--- The data Enclosed Below ---
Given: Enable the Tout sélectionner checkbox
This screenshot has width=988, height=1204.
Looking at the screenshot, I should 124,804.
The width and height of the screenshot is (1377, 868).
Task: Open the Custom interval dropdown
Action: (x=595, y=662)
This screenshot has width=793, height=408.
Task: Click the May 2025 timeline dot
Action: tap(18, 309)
--- End of Enclosed The data ---
▸ **What you should do**
The full data, transcribed without change, is the expected answer.

▸ **Answer to this problem**
Given: Enable the Tout sélectionner checkbox
This screenshot has width=988, height=1204.
Looking at the screenshot, I should 124,804.
The width and height of the screenshot is (1377, 868).
Task: Open the Custom interval dropdown
Action: (x=595, y=662)
This screenshot has width=793, height=408.
Task: Click the May 2025 timeline dot
Action: tap(18, 309)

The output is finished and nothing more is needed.